• _REQUIRED WORK_
1: In the beer blog post, how many bottles of Roastaroma Ale were filled, and what size were they?
2: Extend the beer blog post about bottling the Roastaroma Ale, starting after its final sentence.

• _DOCUMENT SECTION_
=====

Getting back to the beginning and the brown ale: this was the most suprisingly good beer of the pack. Not necessarily the best, but most the surprisingly good. First, it poured beautifully, with a huge rocky head. Next, it delivered a wonderfully complex flavor of pure malt, nuts, chocolate, figs and spicy hops with a creamy mouthfeel. A very sessionable ale that also stimulates the tastebuds. The only caveat attached to tasting this beer is that, to me, it is strictly an autumn brew. I don't really drink brown ales other than in autumn. The flavors that most brown ales offer just seem to suggest autumn - don't know why - but maybe it's because it was the time of year my grandmother would put out bowls of nuts to snack on; filberts, Brazil nuts, almonds and walnuts which are precisely the flavors one can find in a good nutty brown ale.

Monday, October 15, 2007

Roastaroma Ale bottled

I bottled the Roastaroma Ale (sort of my take on an old Charlie Papazian recipe) yesterday with some decent results. The beer smelled and tasted okay after sitting for 18 days in the secondary. This fermentation was much longer than I intended; other parts of my life got in the way of my homebrewing and frankly, I was a bit scared of what was happening to my beer as it continued to ferment at temperatures between 80 and 83 degrees. I ended up filling 24 22-ounce "bomber" bottles of what could turn out to be an interesting brown ale. Perhaps the only flaw I noticed was a light green apple aroma. This could be something bad like acetaldehyde, but it may also be something that age may subdue. I guess most importantly, the batch appears to be devoid of really obviously nasty off flavors.

=====

• _SOURCE DATA_
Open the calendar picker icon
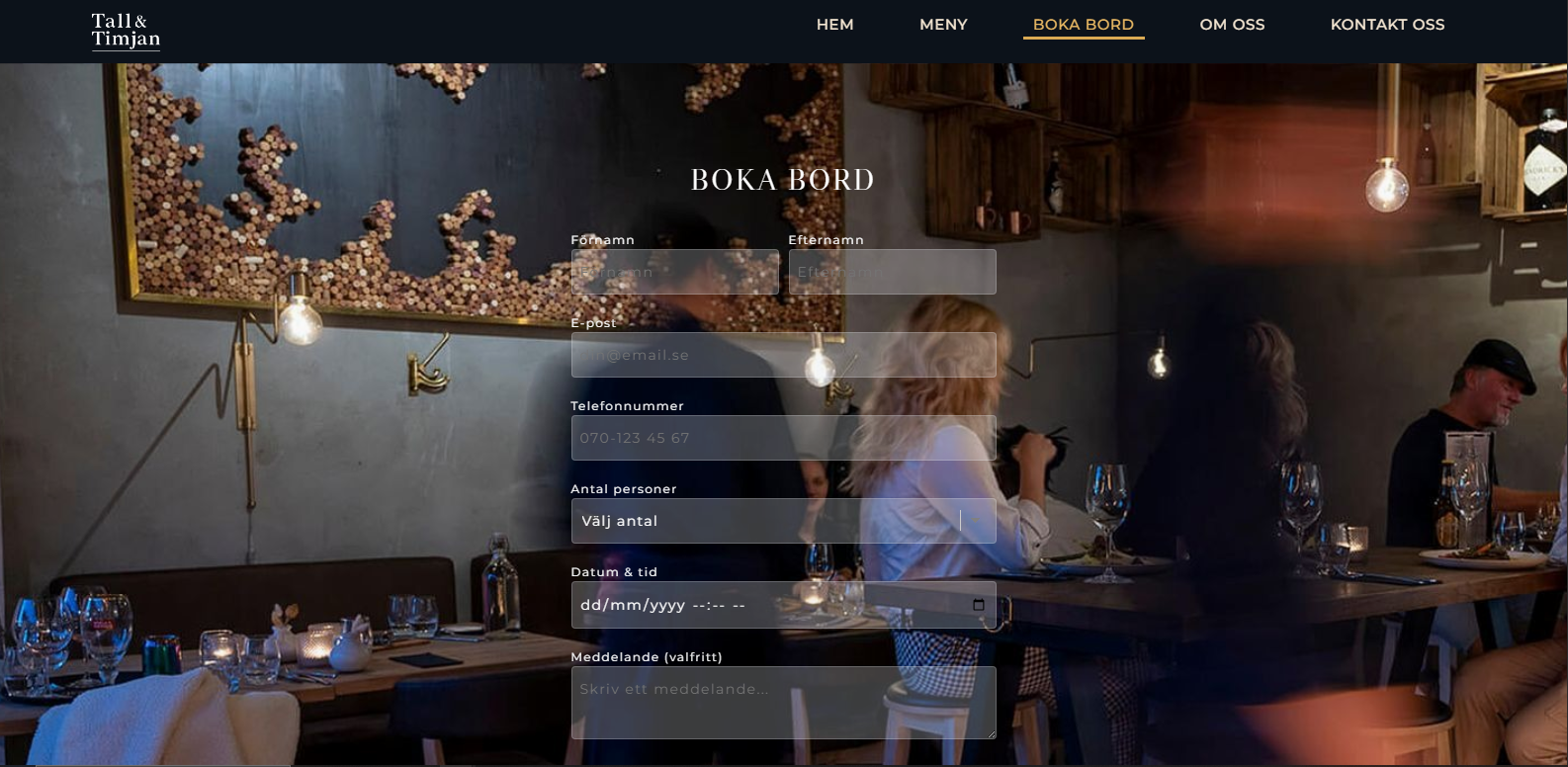This screenshot has width=1568, height=767. 979,605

=====

• _OUTPUTS IN ORDER_
1: 24 bottles, each a 22-ounce "bomber."

2:
In other news, it seems an infection caught up with a saison-style beer I brewed back in late July. This is really disappointing because the beer seemed quite good at first. In fact, I raved about how good it tasted and posted a picture in an earlier blog entry. Lately, the bottles I've been opening have been prone to excessive foaming and I've noticed the tell-tale ring around the neck. I used some of these bottles for my most recent batch, but scrubbed and cleaned them with B-Brite, then rinsed them, then sanitized them with a Iodophor solution. However, the tragedy has already been magnified, as I re-pitched the saison yeast for a cherry ale that I made a few weeks ago and sure enough, many of these bottles have a ring at fill level and some even have a milky looking substance floating on top of the beer. Reading some other blogs and homebrew forums, I'm thinking it's time to get some new siphoning equipment and a new bottling bucket.

Monday, October 08, 2007

Beating the heat with New Belgium brews

It's been to damn hot the past few days.

So damn hot I had the taste for some lingering summertime brews, so I tried a couple summer ales from New Belgium Brewing Co. of Durango, Colorado. I picked up single bottles of Mothership Wit and Skinny Dip.

Of course, New Belgium is famous for its Fat Tire Amber Ale, which seems to have a huge cult-like following. I enjoy an occasional Fat Tire Amber, but it's not my favorite brew. That said, I wanted to try a couple of the brewery's other beers and see how they compared.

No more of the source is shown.